Whichever lines of the entries hold the word "Folgen" should be identified and copied.

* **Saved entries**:
BEGIN
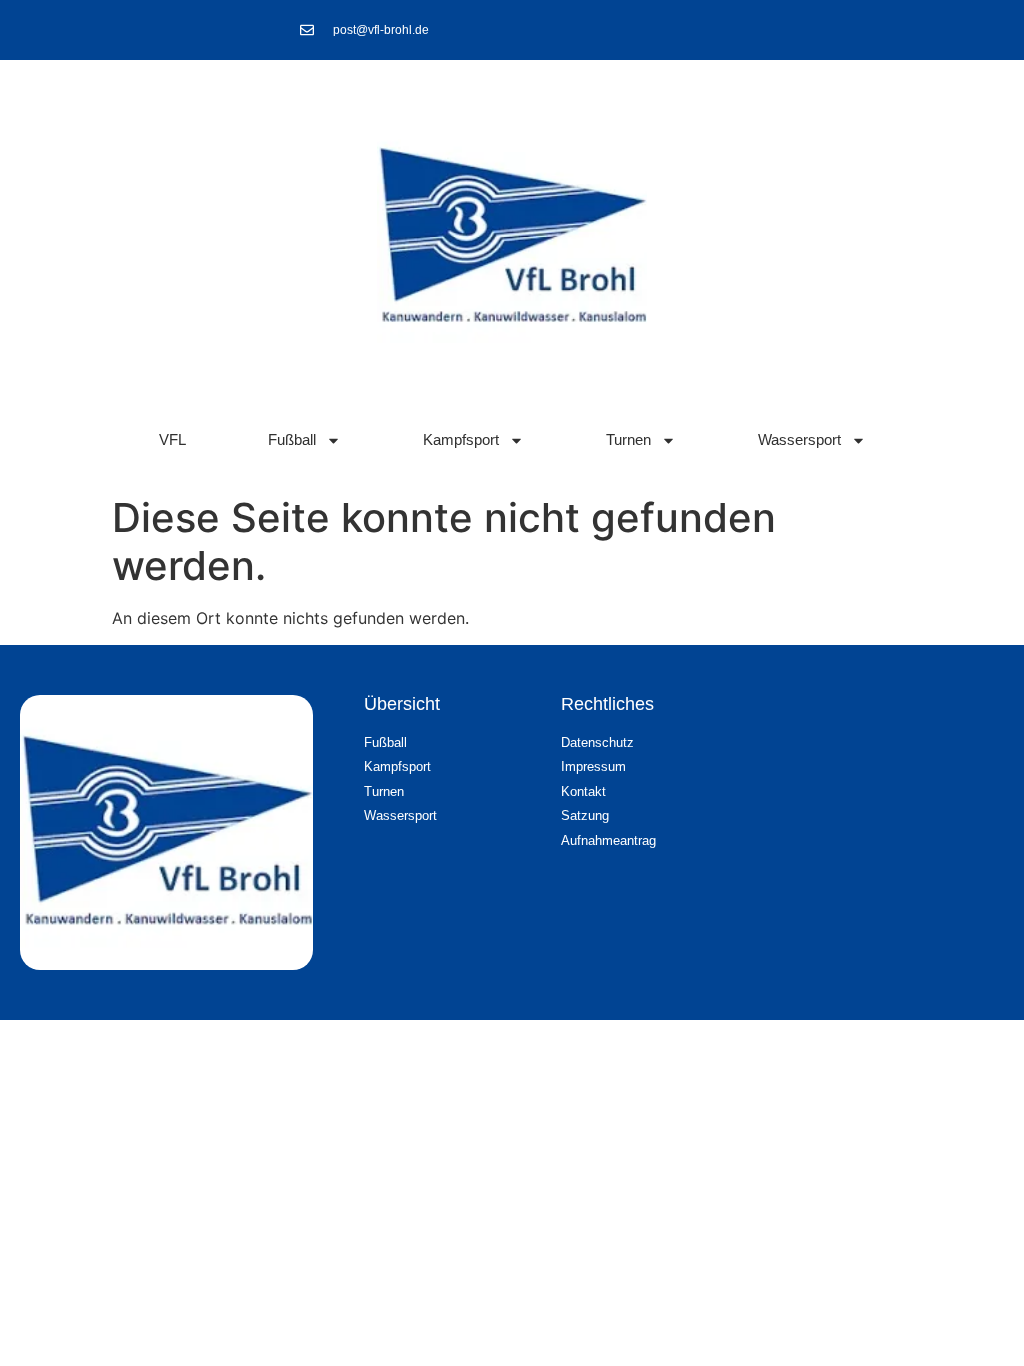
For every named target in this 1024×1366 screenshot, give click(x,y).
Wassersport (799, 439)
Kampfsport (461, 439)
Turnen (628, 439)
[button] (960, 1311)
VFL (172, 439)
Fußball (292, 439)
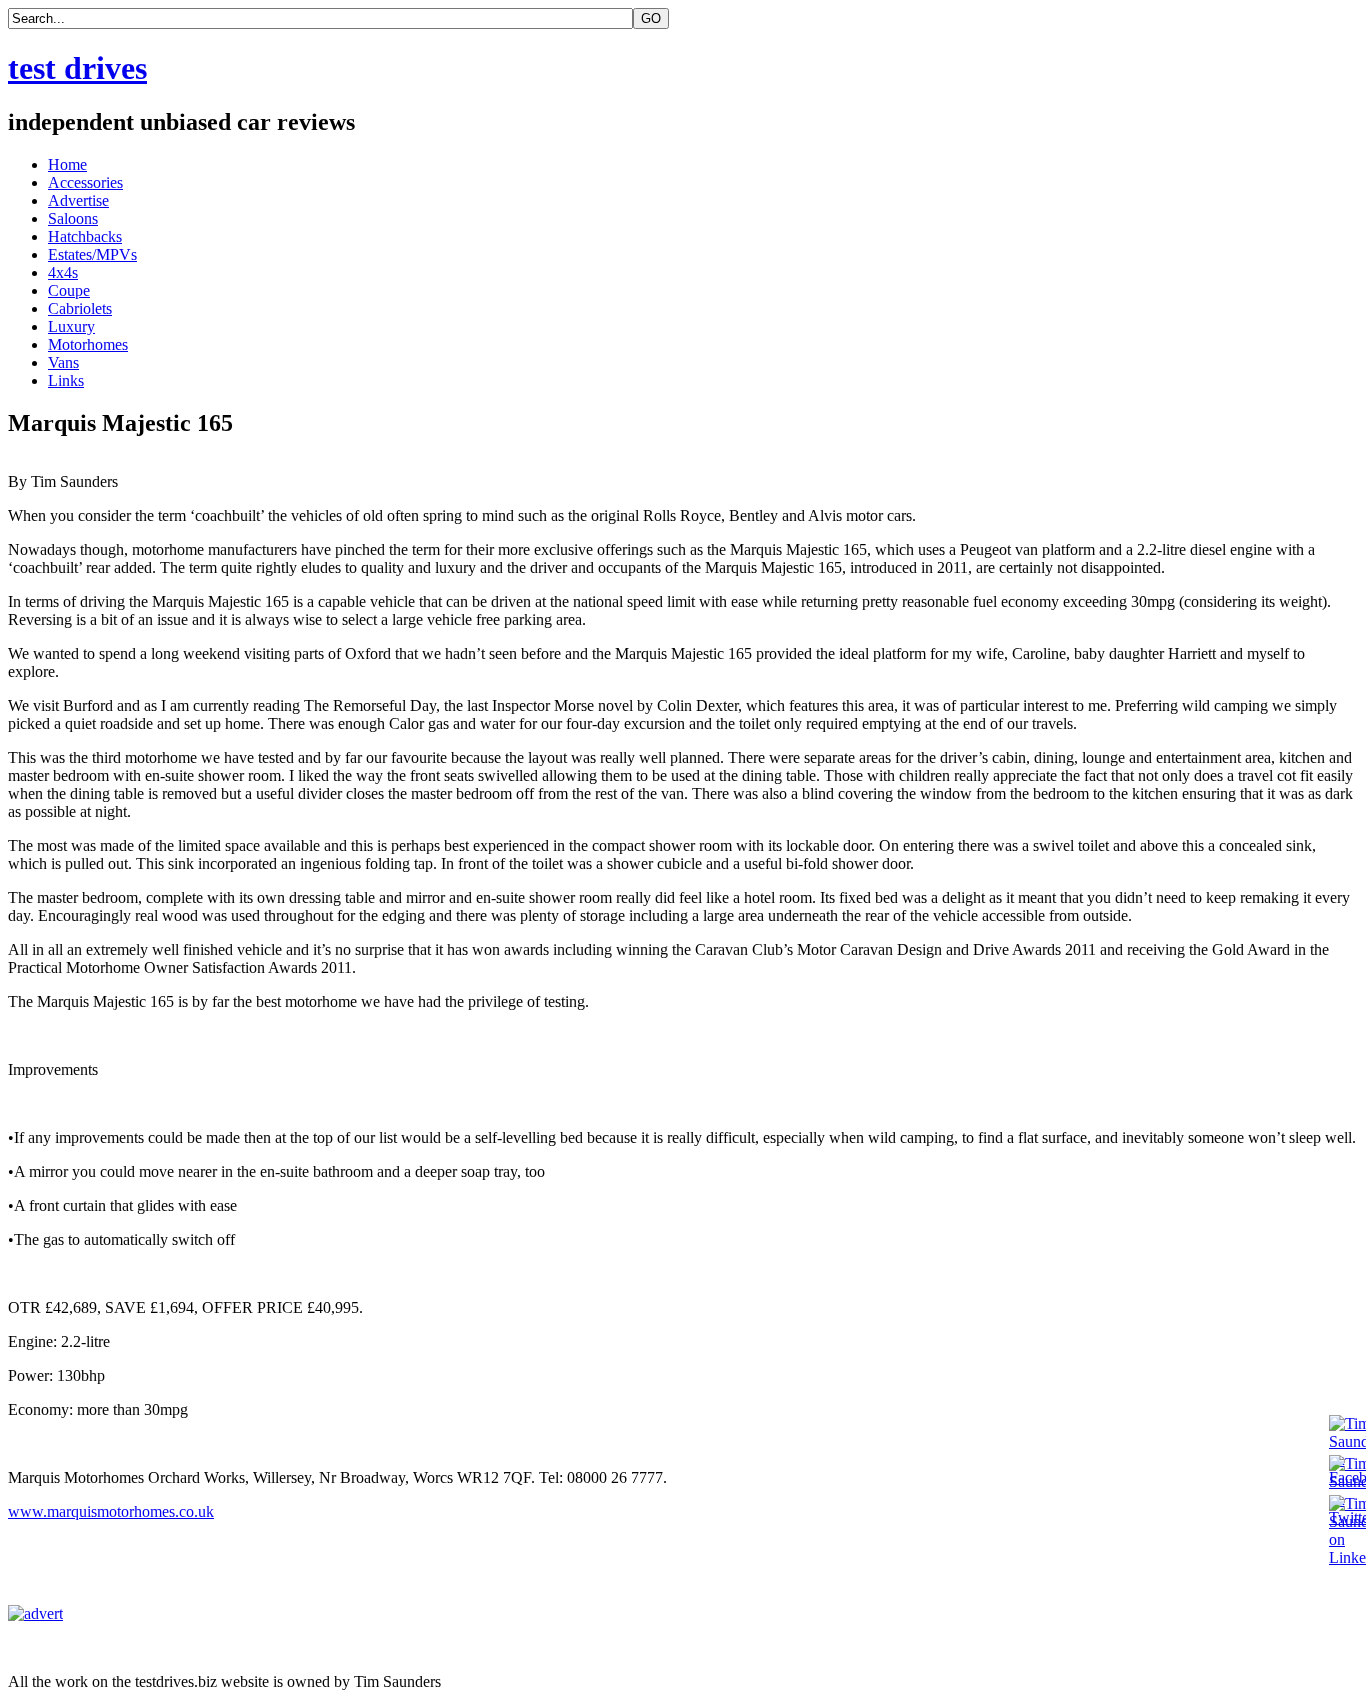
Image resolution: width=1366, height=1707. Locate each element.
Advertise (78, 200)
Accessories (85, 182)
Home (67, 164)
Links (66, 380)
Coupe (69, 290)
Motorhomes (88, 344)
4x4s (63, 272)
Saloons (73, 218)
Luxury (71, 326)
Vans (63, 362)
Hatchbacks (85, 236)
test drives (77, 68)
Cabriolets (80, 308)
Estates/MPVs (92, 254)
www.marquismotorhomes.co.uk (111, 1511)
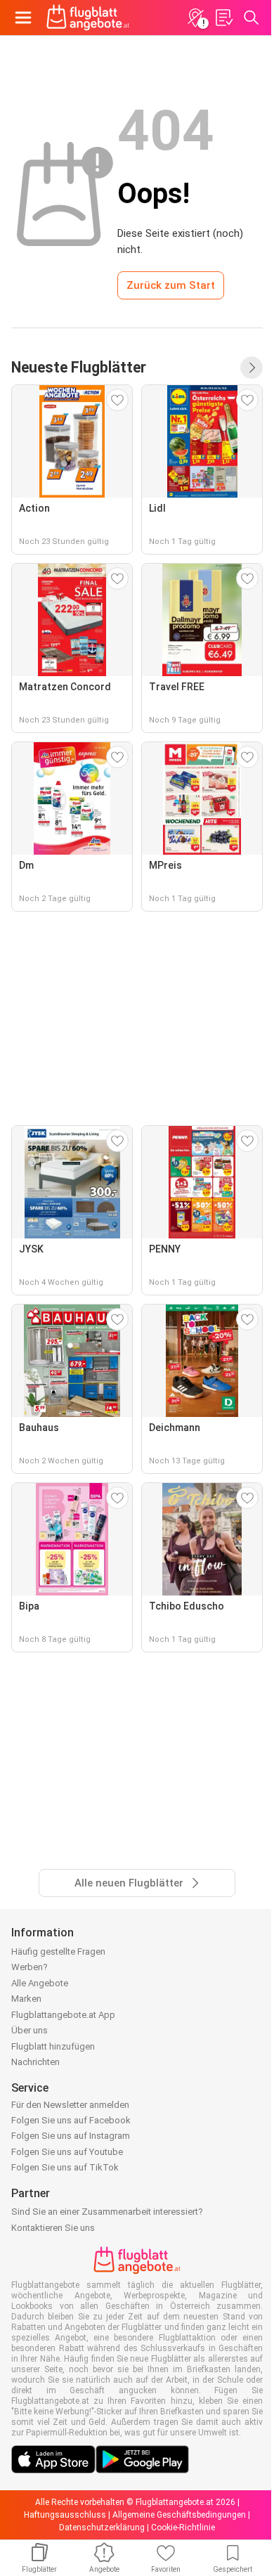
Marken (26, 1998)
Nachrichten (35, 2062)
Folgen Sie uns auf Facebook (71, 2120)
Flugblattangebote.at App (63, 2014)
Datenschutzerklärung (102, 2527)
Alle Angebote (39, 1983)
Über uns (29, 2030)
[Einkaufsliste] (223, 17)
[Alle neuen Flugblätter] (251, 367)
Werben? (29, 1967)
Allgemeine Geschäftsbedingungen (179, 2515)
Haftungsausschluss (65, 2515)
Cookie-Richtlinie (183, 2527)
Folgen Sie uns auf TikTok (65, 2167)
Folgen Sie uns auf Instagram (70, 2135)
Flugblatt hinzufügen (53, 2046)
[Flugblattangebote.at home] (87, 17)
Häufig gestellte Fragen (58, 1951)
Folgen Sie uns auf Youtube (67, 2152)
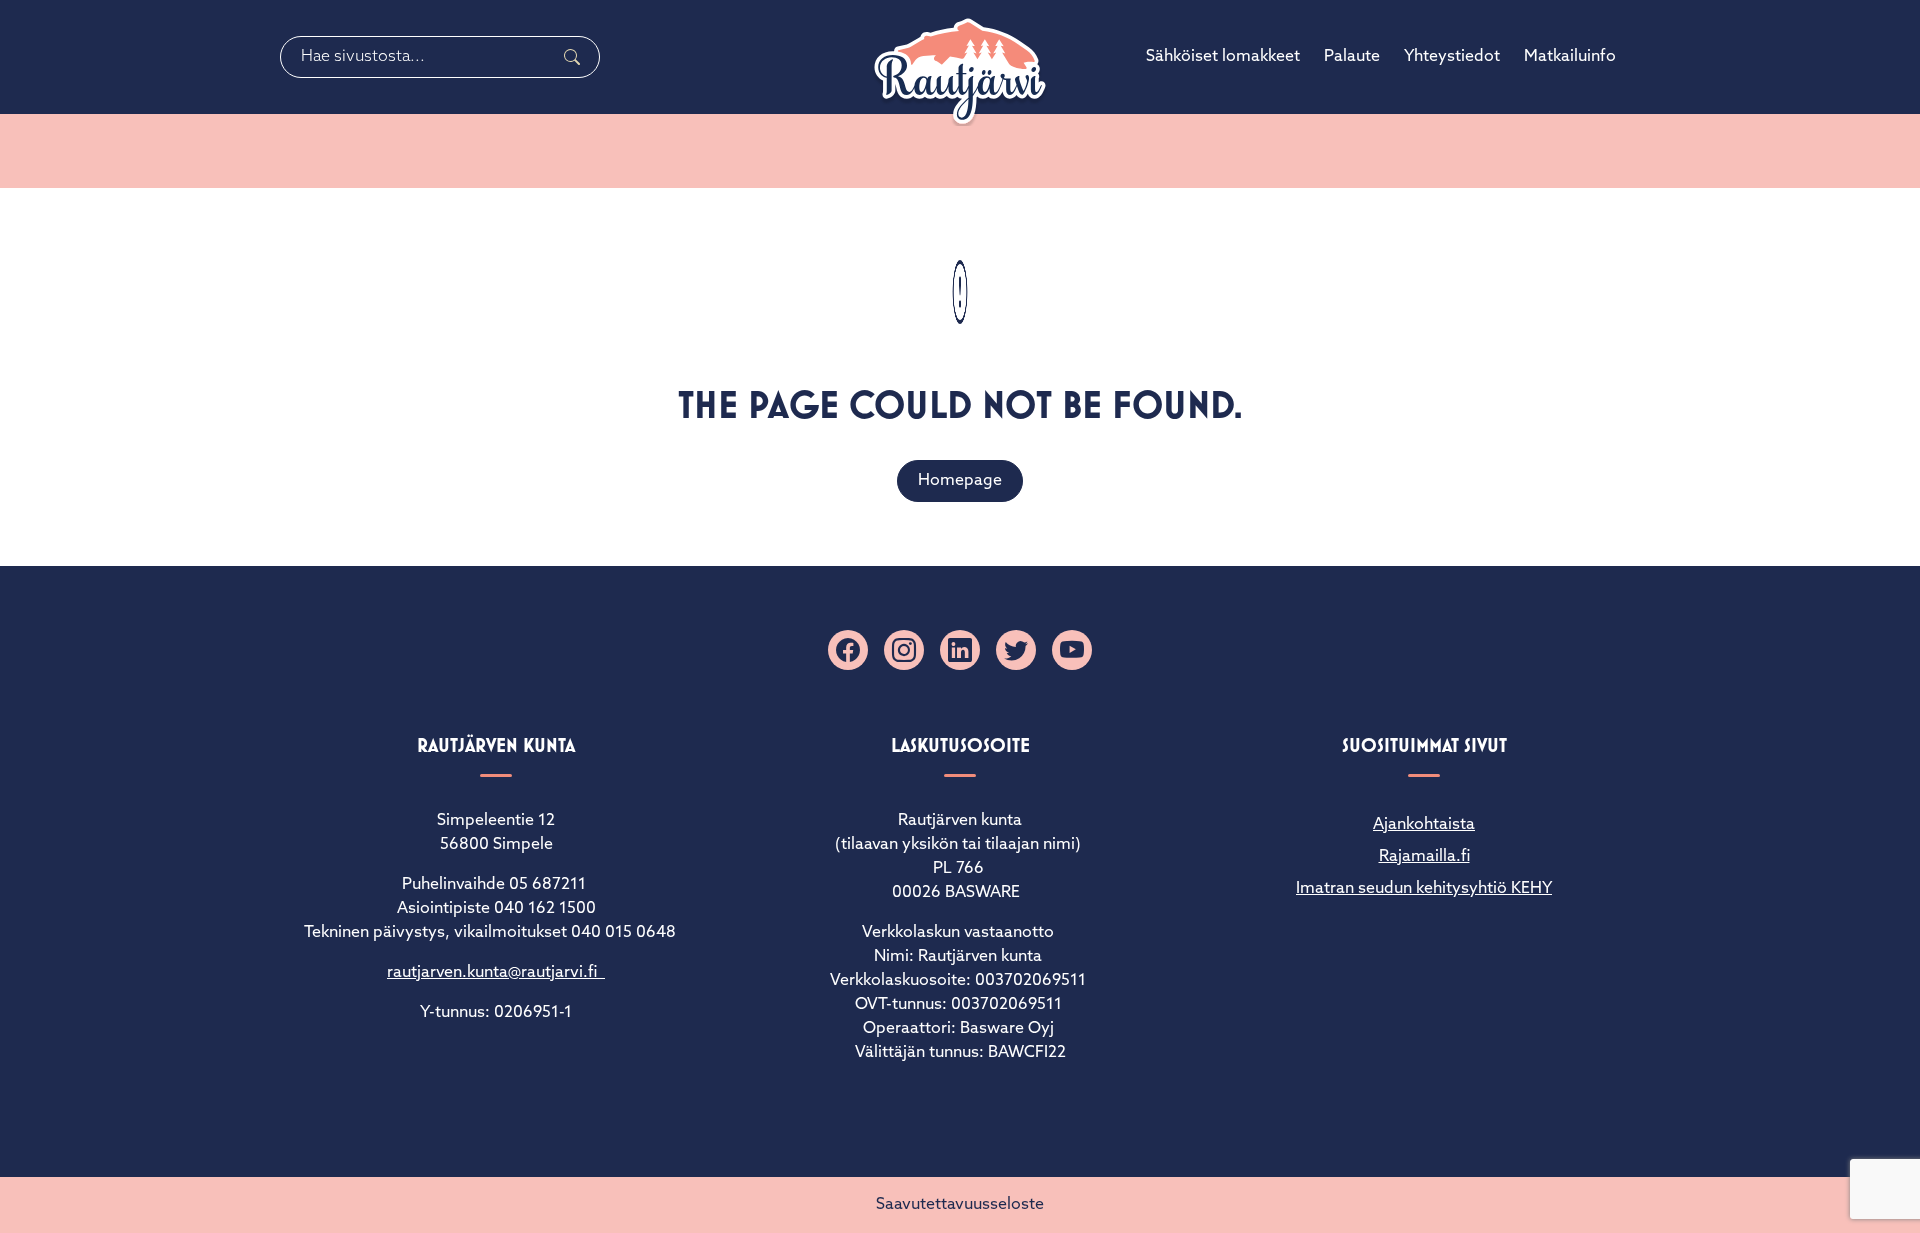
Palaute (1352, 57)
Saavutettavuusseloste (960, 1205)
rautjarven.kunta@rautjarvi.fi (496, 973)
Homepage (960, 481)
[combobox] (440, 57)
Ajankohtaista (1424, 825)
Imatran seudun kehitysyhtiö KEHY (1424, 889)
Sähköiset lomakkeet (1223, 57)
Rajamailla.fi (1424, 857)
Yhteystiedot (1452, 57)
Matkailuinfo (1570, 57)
END
* **EXERCISE RESULT**:
Folgen Sie uns auf Facebook (71, 2120)
Folgen Sie uns auf TikTok (65, 2167)
Folgen Sie uns auf Instagram (70, 2135)
Folgen Sie uns auf Youtube (67, 2152)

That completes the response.